Madagascar Dragon Tree (Dracaena Marginata)

My own Dragon Tree, from Ikea

The Dracaena Marginata is one of the most common indoor plants, usually seen in offices and the sort because of it's minimal care. This plant, as the name suggests, is native to Madagascar. It is slow growing, and can last for a long time if properly maintained. The leaves are a deep, glossy green with magenta edges. This plant is also a popular indoor plant because of its excellent air-cleaning aspects. It was one of the plants included in the NASA Clean Air Study, proven to effectively remove Formaldehyde. The NASA Clean Air Study is a study from which the results determined which plants were effective to naturally removing toxins inside buildings. These results helped to neutralize the Sick Building Syndrome, which is a syndrome most office workers and similar people can get from poor indoor air quality. I feel relieved that I won't get any such syndrome with the eight plants scattered about in my room, all of them helping to clean the air I breathe constantly.

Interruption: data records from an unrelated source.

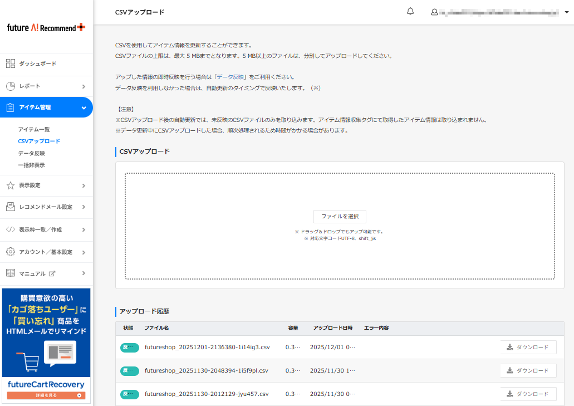This screenshot has height=406, width=574.
Task: Click the Dashboard grid icon
Action: click(10, 63)
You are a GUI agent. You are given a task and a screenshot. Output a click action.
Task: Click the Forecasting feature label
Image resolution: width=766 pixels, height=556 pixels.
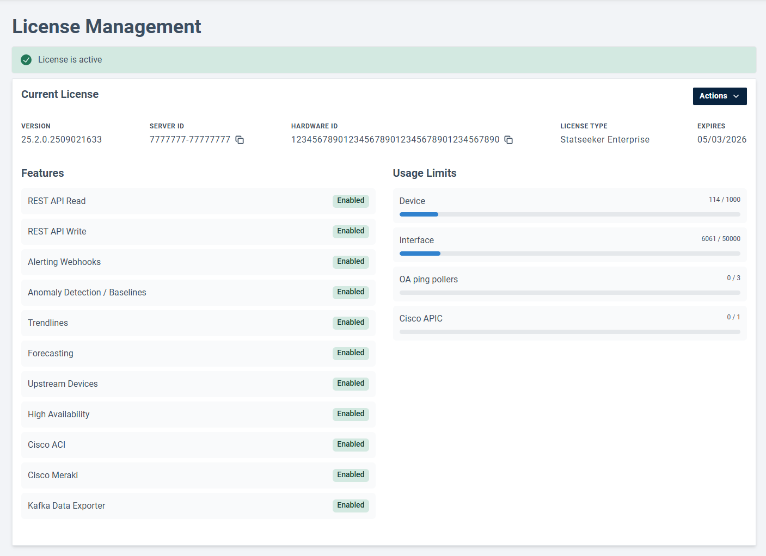51,354
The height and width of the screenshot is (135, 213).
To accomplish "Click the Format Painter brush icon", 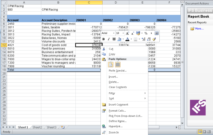I will [154, 39].
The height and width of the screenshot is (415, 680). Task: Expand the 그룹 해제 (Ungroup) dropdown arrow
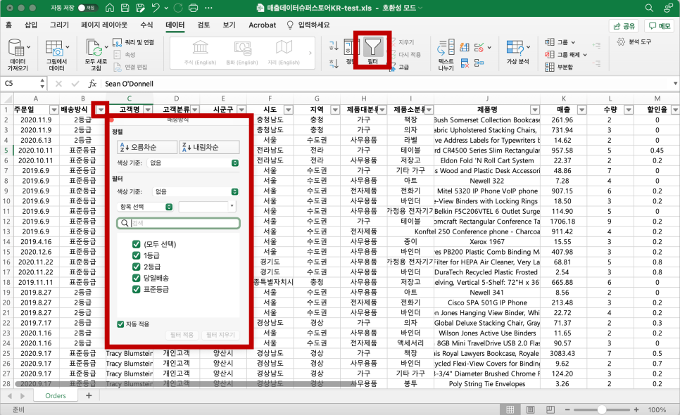[585, 55]
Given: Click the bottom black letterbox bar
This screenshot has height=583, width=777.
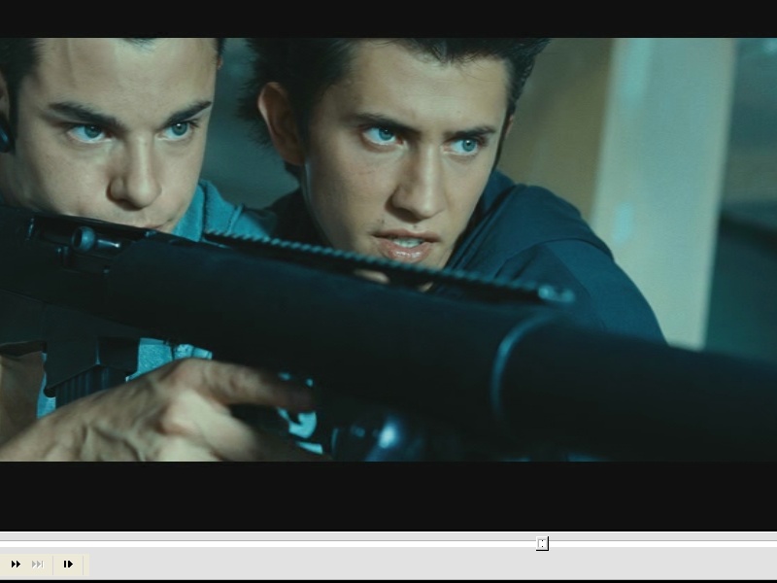Looking at the screenshot, I should click(389, 494).
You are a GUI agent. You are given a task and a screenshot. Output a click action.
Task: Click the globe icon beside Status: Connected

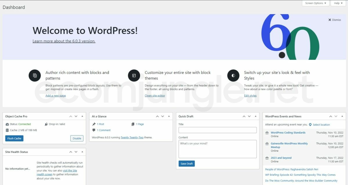7,124
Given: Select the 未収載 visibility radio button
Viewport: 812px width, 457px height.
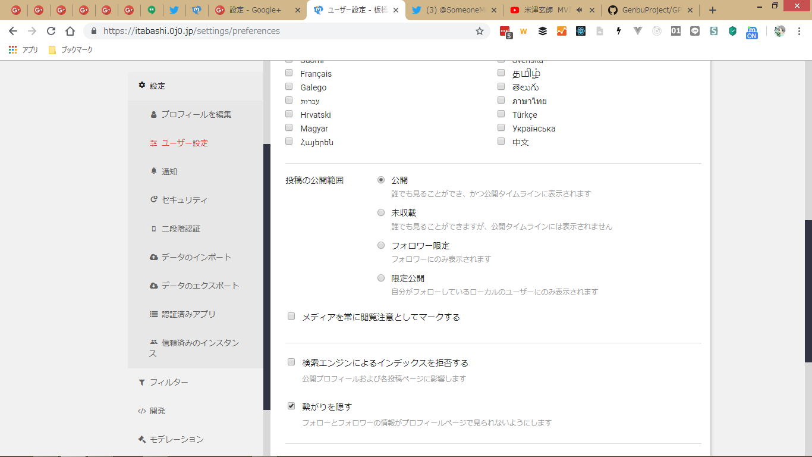Looking at the screenshot, I should [x=381, y=212].
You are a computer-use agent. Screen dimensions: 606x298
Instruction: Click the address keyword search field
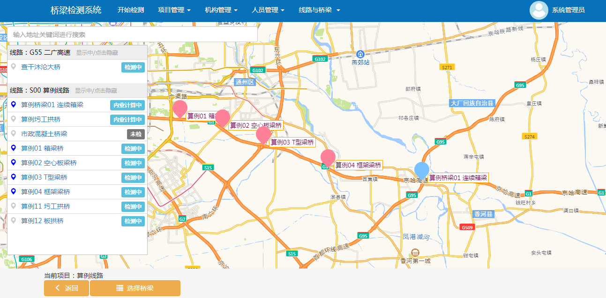132,35
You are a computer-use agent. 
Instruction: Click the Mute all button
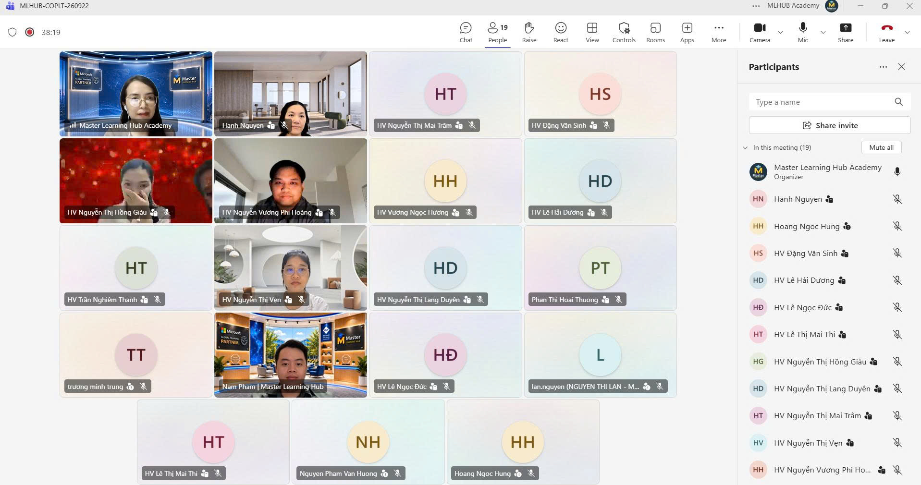click(881, 147)
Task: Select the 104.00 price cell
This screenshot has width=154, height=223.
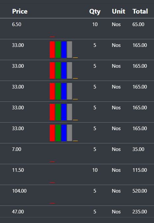Action: (19, 191)
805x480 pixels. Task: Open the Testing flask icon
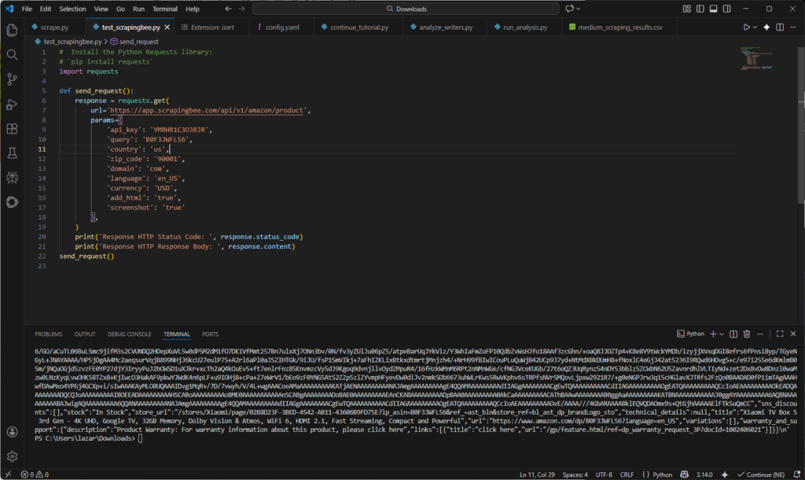coord(11,153)
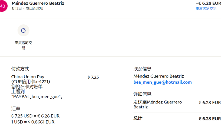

The Madagascar Dragon Tree needs bright areas, but shouldn't be in direct sunlight, as this can burn the leaves. When there is low light, the plant will grow slowly. It prefers humidity, but can tolerate dry air, and the soil must just be kept slighty moist in winter, watering a little bit more during the growing season. However, the plant can still survive weeks without water, in case you forget, but surviving is not living, and it won't look it's best if you forget. The leaves easily accumulate dust, so I recommend cleaning them from time to time. These plants could catch Spider Mites, so be careful to maintain it. Spider mites are tiny bugs which feed on various plants, one female laying 20 eggs a day, the female doing this for two weeks or so. In my school, where you could often find them, they were nicknamed 'bloodsuckers', as they are bright red and when squished they form a liquid mush similar to a drop of blood, leading us to believe they fed on humans rather than plants. Nonetheless, they are still considered pests, so look out to make sure none nomnomnom on your Madagascar Dragon Tree.